Monday, October 10, 2022

Day 22: What Comes Next?

Write in the Voice of Your Loved One


Dear Toni,


You need to know that this was not your fault. I was an adult with a problem, and you were a child when I died. How could you be responsible for this? You couldn’t.


I know your mother felt like you blamed her for my death, and it wasn’t her fault either. There was not a single person who could have pulled me from this. I am an alcoholic and when my brother, Bill, died, I felt like a piece of me died with him.


Without him, I saw nothing left in the world for me. Not that you and your mother weren’t reason enough to stay. I was sick. And when he went, it was just over. I can’t explain it, except to say that I was sick and it wasn’t your fault.


I was always so proud of you. You always were so creative and smart and funny, and from the years that have passed since I died, I can see that you have done so much with what you were given as gifts. I know you sometimes don’t feel like you have done enough. Sweetie, this world is hard, and there’s only so much you can do when you are only one person. You have used your creativity to stay alive, and that was a lot more than I ever did.


And you also did something I saw that your mother never did; you got help when you needed it for your mental health problems. You are not nearly as sick as she was, and I know you are still afraid after all these years that you are going to end up with the same kind of mental health issues your mother had. But you don’t. And I don’t think you will.

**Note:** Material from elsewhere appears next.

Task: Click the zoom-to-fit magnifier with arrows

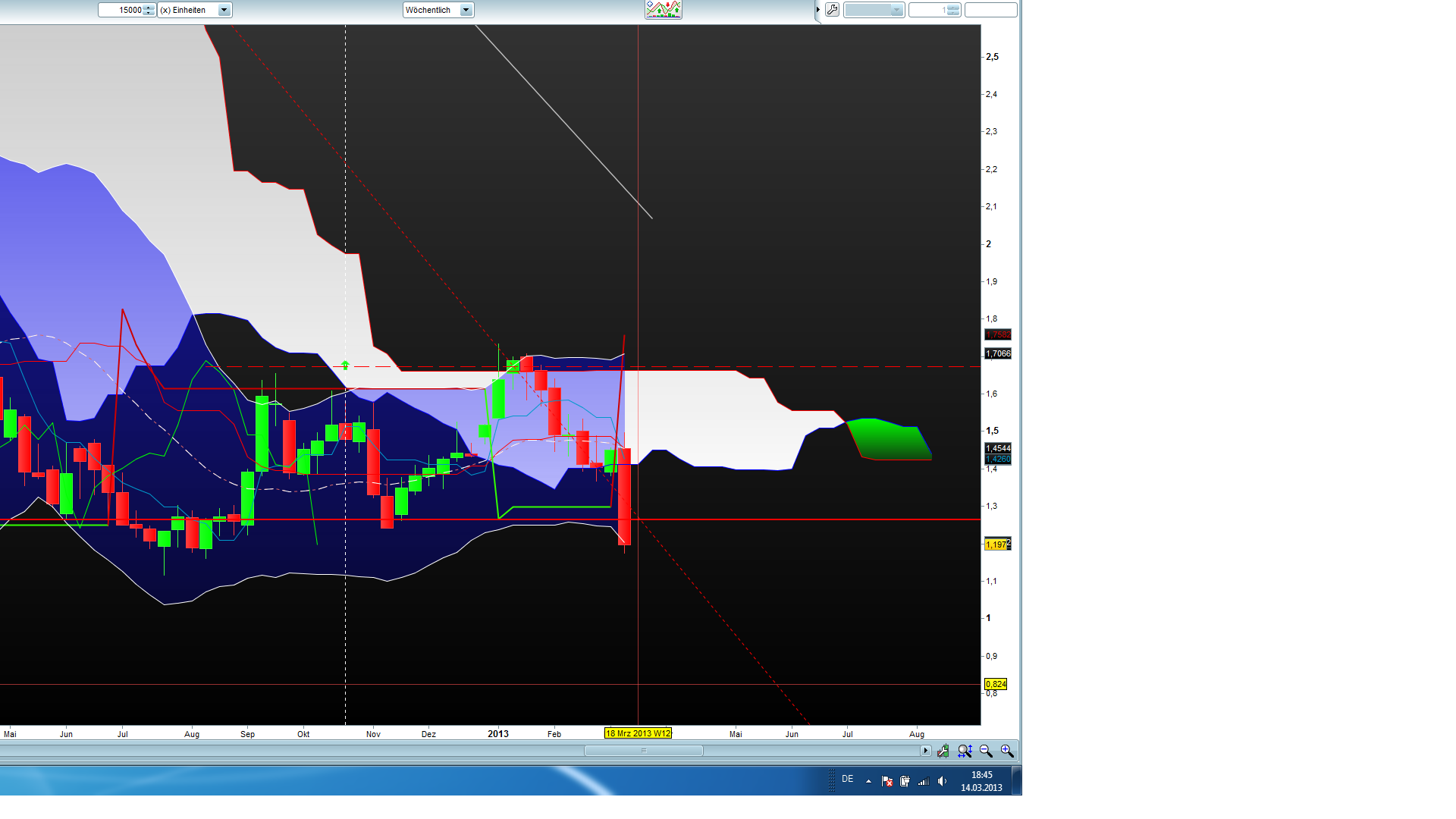Action: click(x=965, y=751)
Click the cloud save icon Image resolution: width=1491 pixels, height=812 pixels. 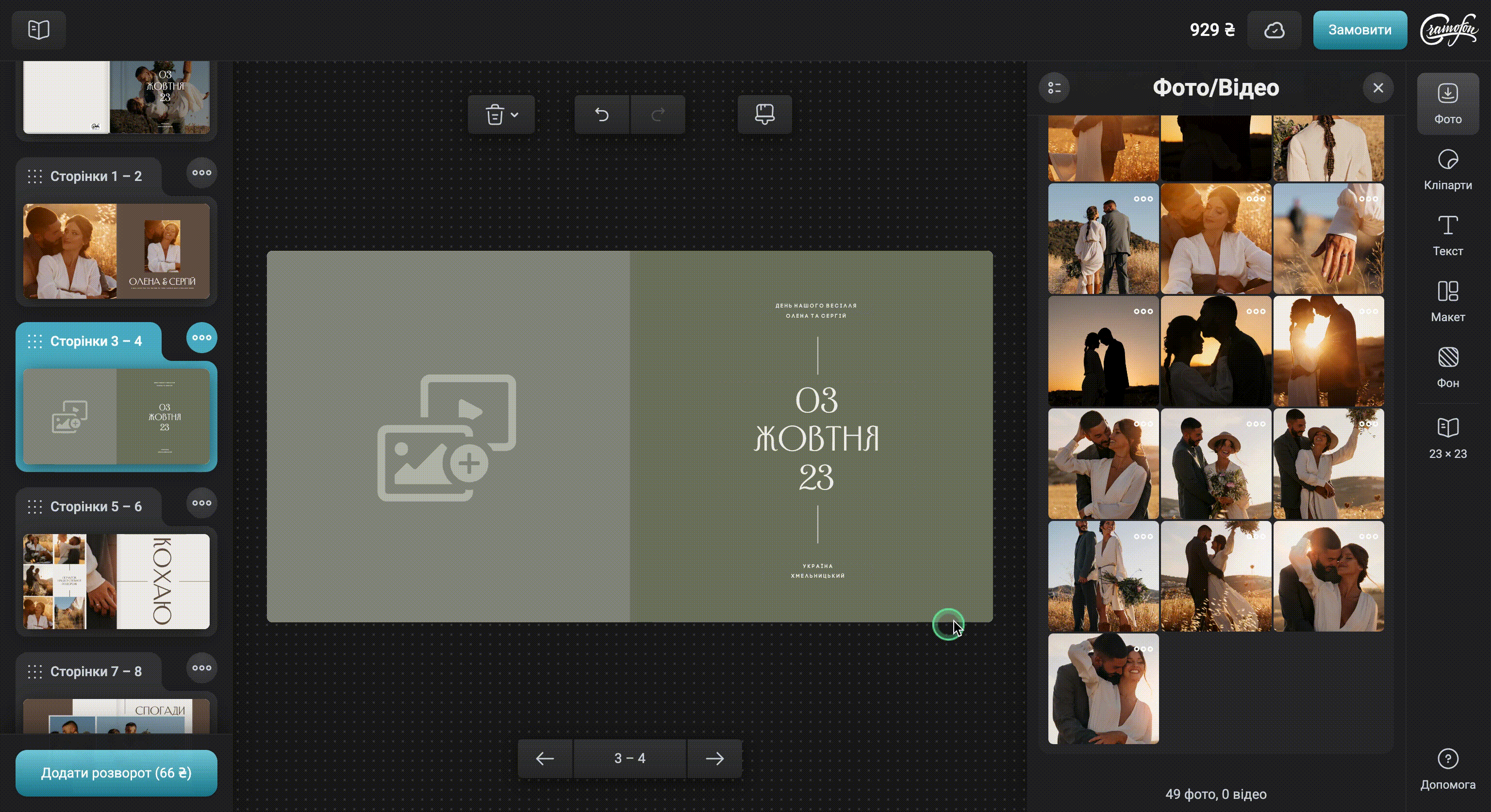pos(1274,30)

I don’t know how you ended up with me and your mom as your parents and somehow came out of all the things that happened to you as a kid, some of which your mother caused, said and did. I am happy you were my daughter, but at the same time I wish you had been given to someone else. You would have been better off.

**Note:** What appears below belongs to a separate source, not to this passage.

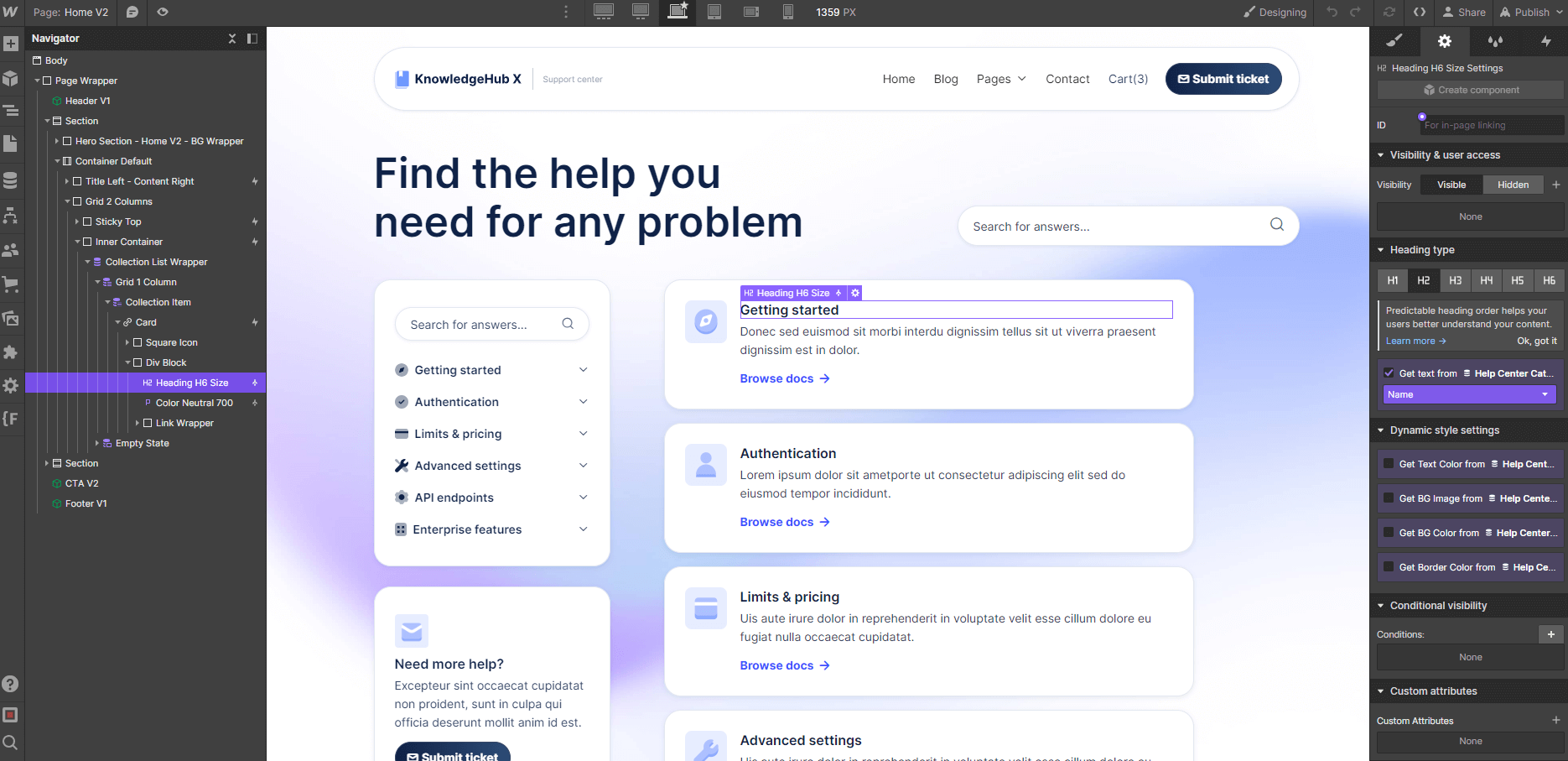The width and height of the screenshot is (1568, 761).
Task: Set element visibility to Hidden
Action: [1513, 184]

I also saw what you had to go through with your mother when you were in college and I am sorry you had to go through that. I saw you struggle to make the decision you made, and you made the right decision. She should never have asked you to quit school to take care of her, especially when she had another daughter who was doing nothing with her life, not even school or a job, who could have helped care for her. But you considered it. And that is how I know that you are a good person; someone else who was terrible would have just said no outright. You thought about it. You agonized over it. You wrote a beautiful ten minute play and a beautiful full length play about it.


I also saw you struggle with her death. I saw that you were scared that she would be eventually waiting for you when you died to scream at you. I see that you don’t even know how you believe as far as an afterlife goes, and you still fervently believe this is possible.


You are a good mother. You struggle with it, but those kids are so lucky to have you as their mother. They both remind me so much of you as a kid; Tabitha is so sweet and tenderhearted and cries at the death of a bug on a windshield; Orson is wild and loud and fun like you were as a kid. They are good kids, smart, beautiful and amazing.


I love you. I loved being your dad, even when I wished you didn’t have to deal with our shit. I loved going to the library with you, even if it was just an excuse to drink in secret. I loved your excitement for reading and writing and creativity, and I love that something good came from my life.